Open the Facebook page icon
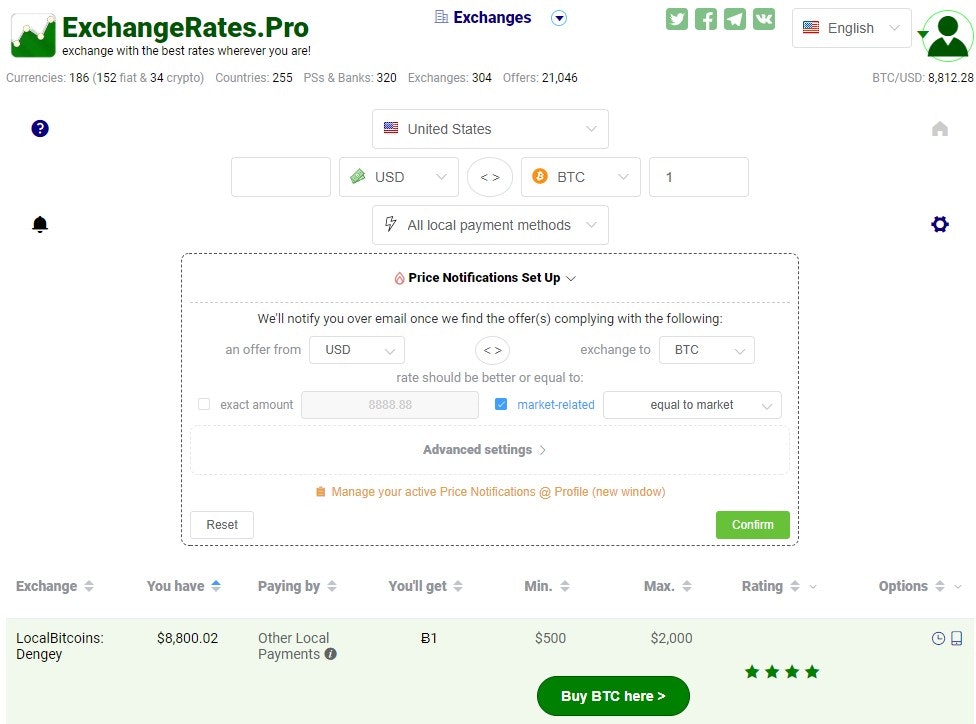976x724 pixels. click(x=706, y=18)
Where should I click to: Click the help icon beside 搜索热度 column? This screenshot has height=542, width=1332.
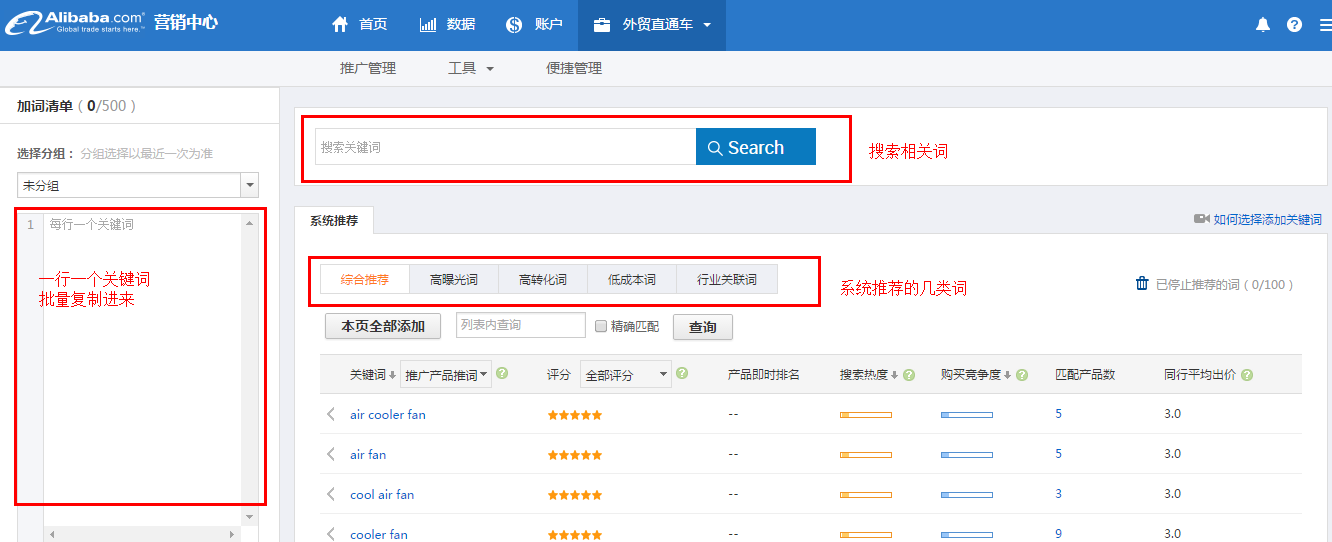point(909,375)
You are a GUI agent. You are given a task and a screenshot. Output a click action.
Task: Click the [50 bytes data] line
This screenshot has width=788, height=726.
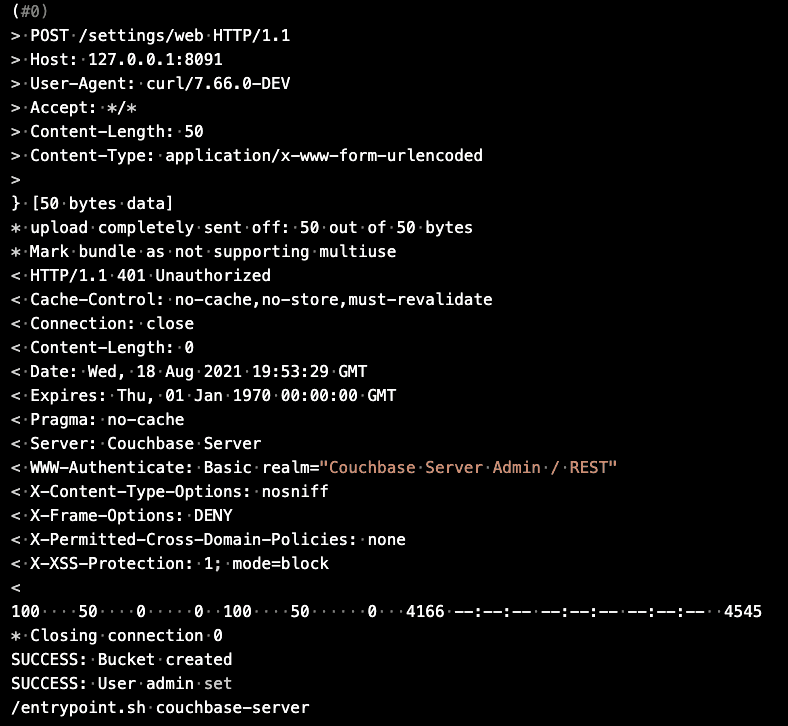point(91,203)
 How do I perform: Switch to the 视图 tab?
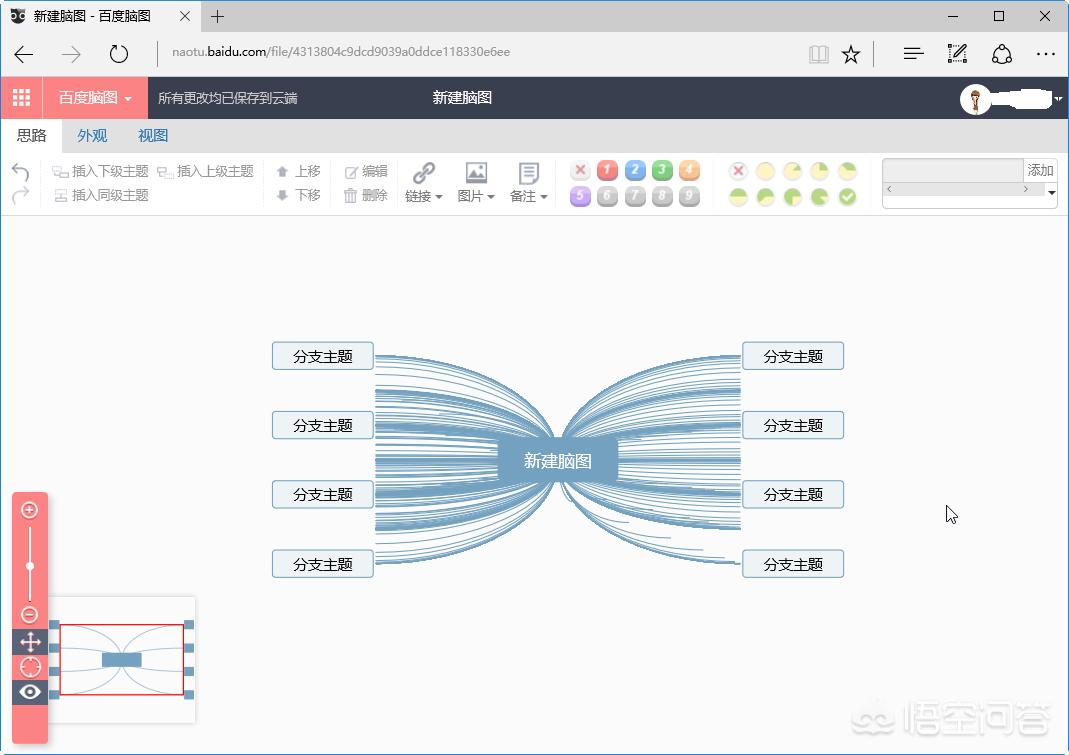[153, 136]
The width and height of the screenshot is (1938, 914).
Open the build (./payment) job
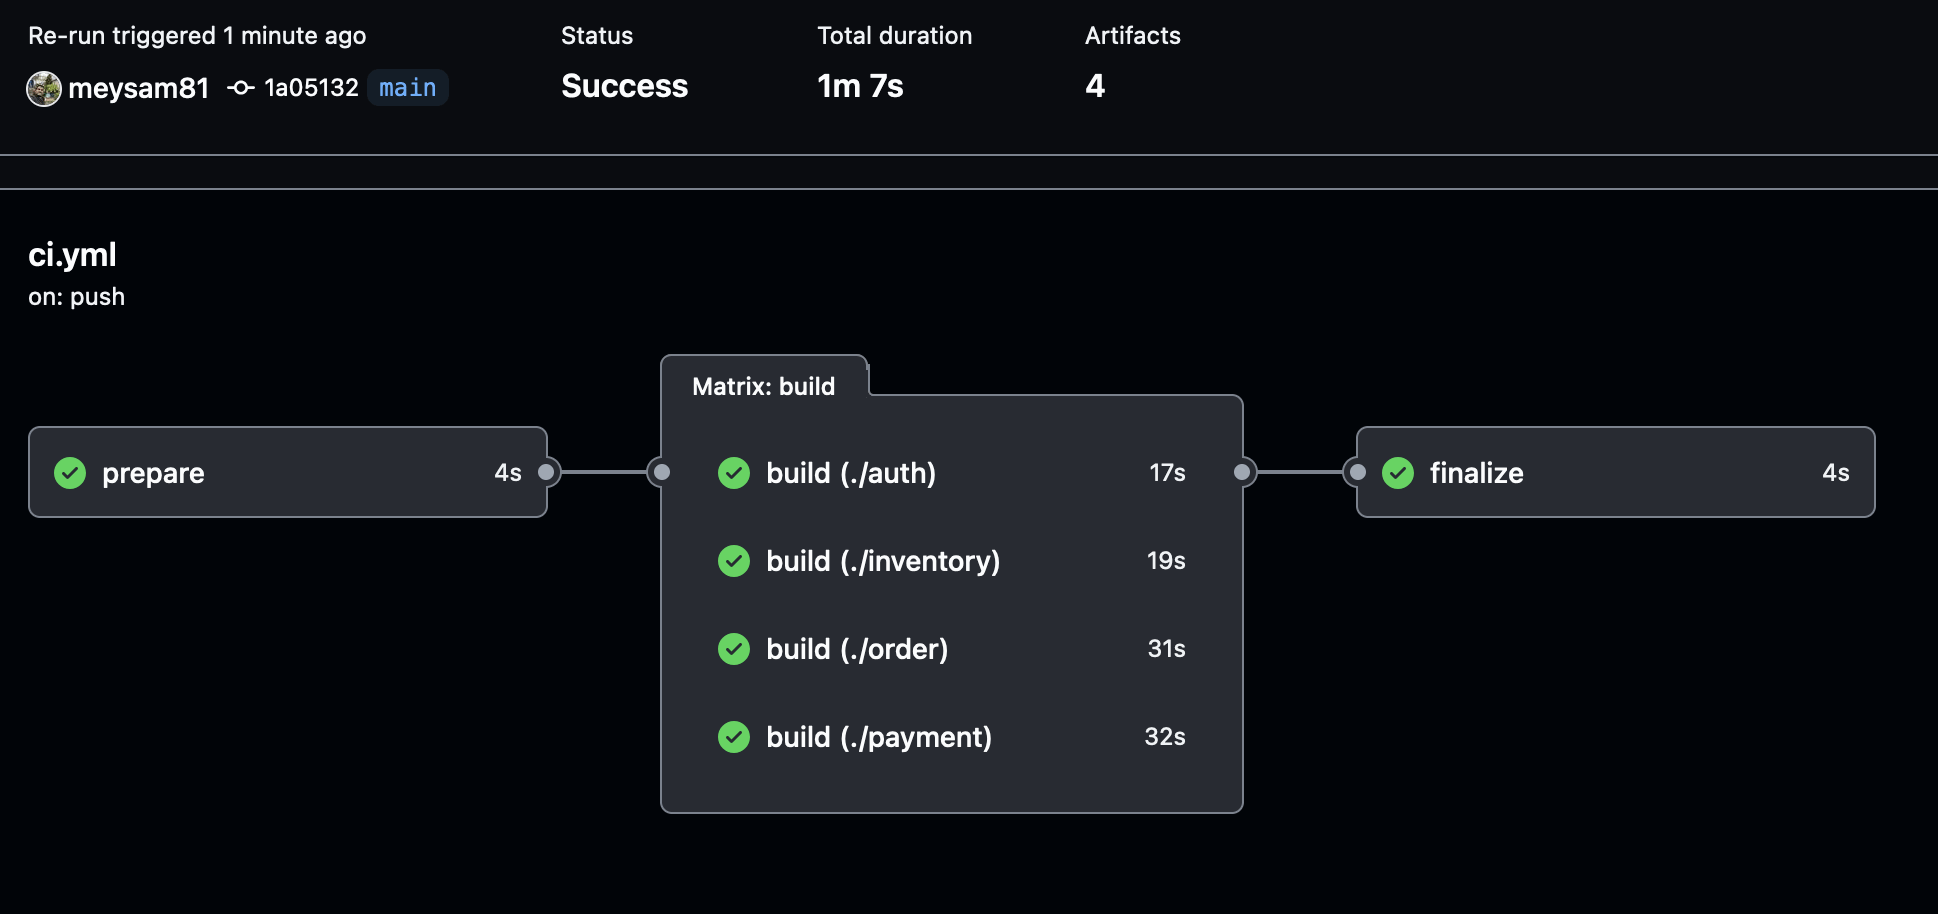click(x=879, y=737)
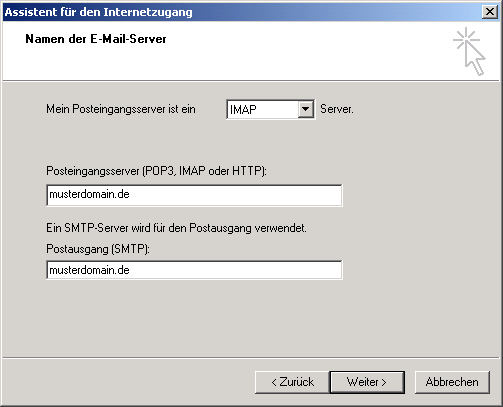
Task: Cancel the wizard via Abbrechen
Action: tap(452, 382)
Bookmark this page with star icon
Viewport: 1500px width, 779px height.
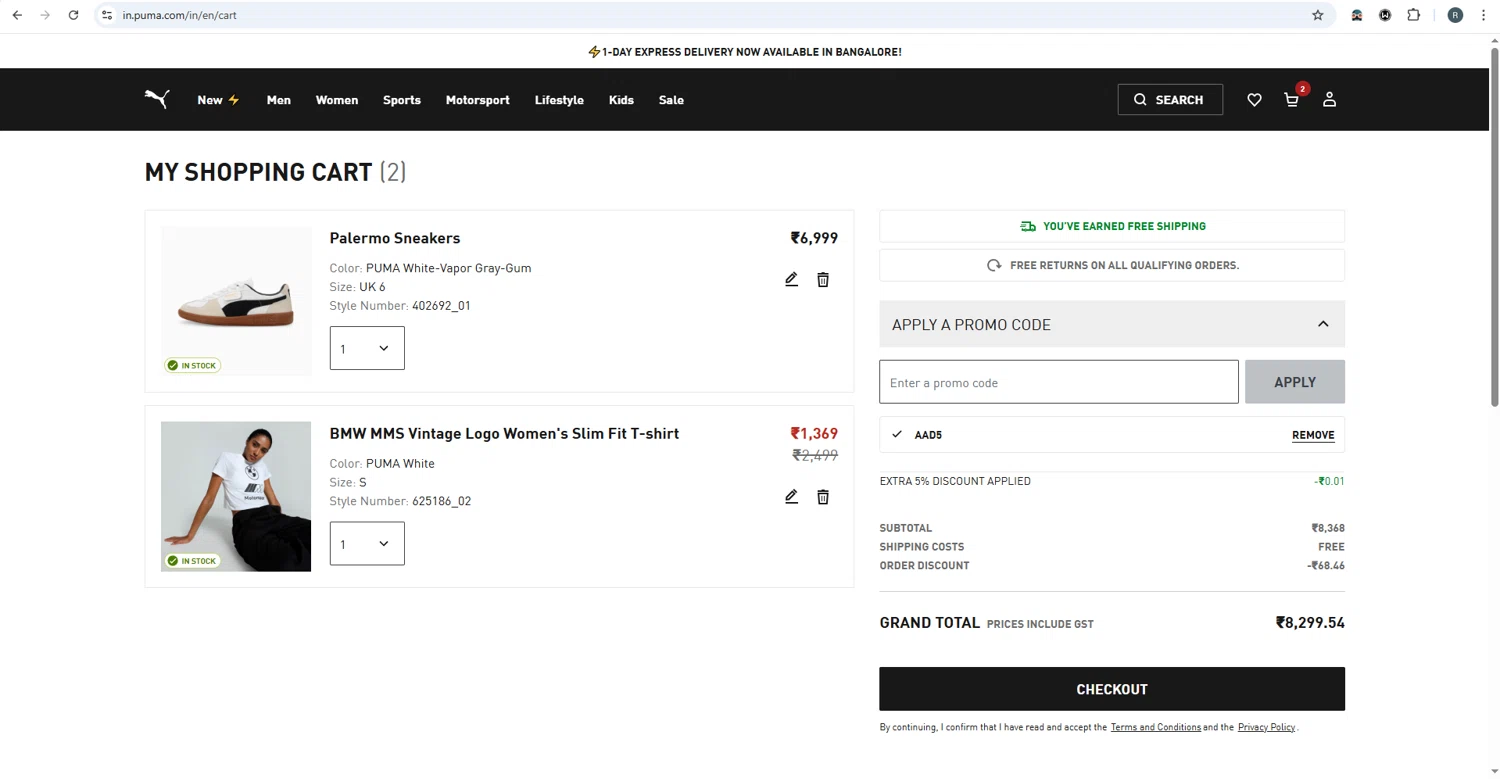(1317, 15)
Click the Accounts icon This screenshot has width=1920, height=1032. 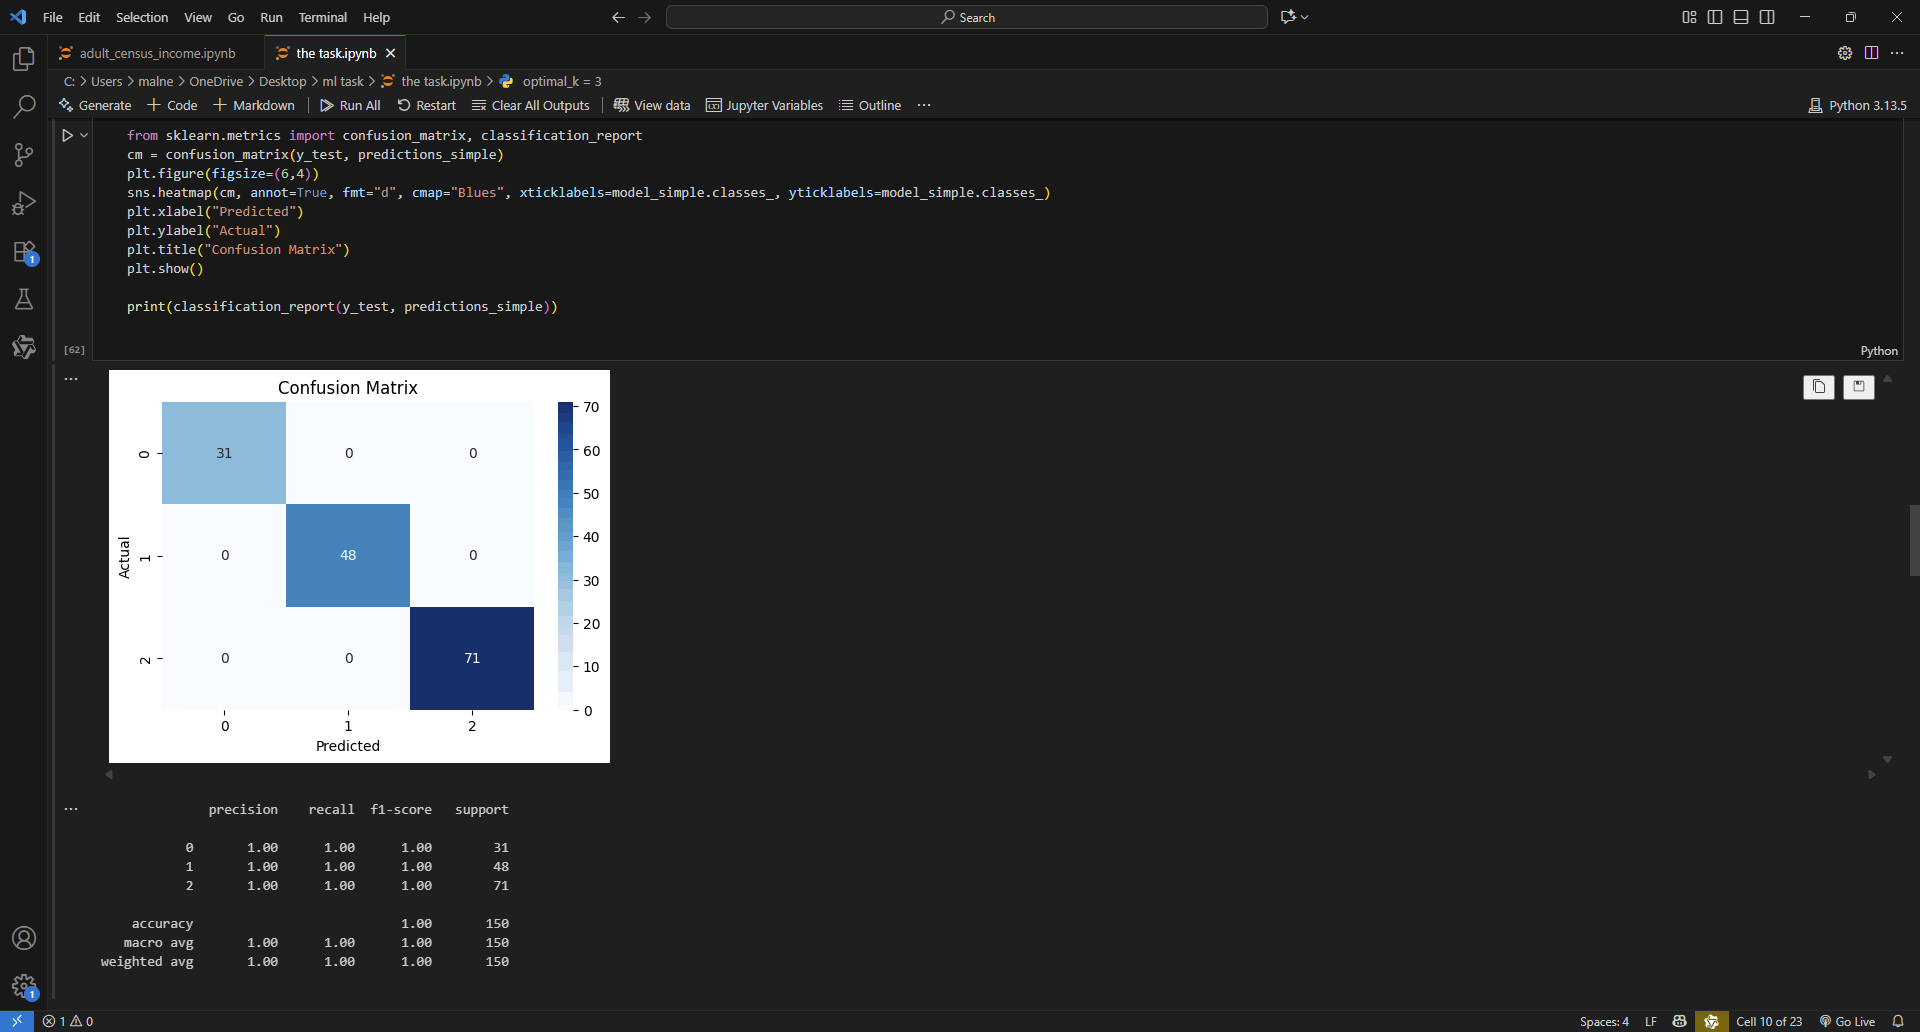click(x=24, y=938)
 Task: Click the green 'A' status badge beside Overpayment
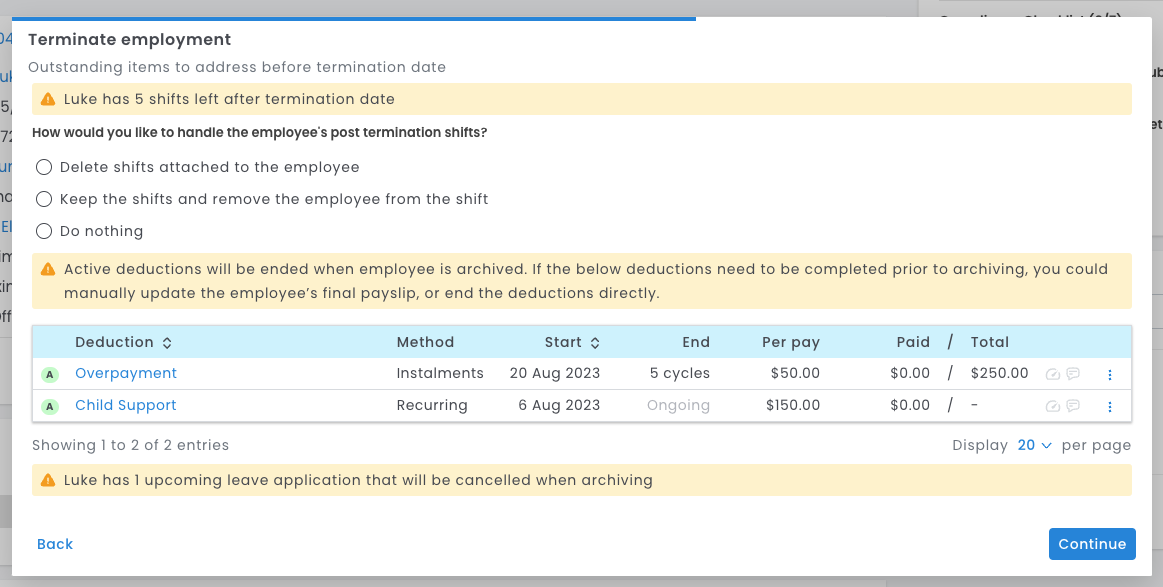click(49, 374)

^^^^

→ What you are asked to do
Could you set down verbatim the lines from the beginning of the entries above through the line containing "The width and", both included, leaving out the pictures?

→ The completed task
Open the Facebook page icon
976x724 pixels. click(x=706, y=18)
Where should I click to: Click the help icon beside 搜索热度 column? This screenshot has height=542, width=1332.
point(909,375)
You are a GUI agent. You are given a task and a screenshot. Output a click action.
Task: Click the [50 bytes data] line
This screenshot has width=788, height=726.
point(91,203)
 How do I perform: Switch to the 视图 tab?
[153, 136]
The width and height of the screenshot is (1938, 914).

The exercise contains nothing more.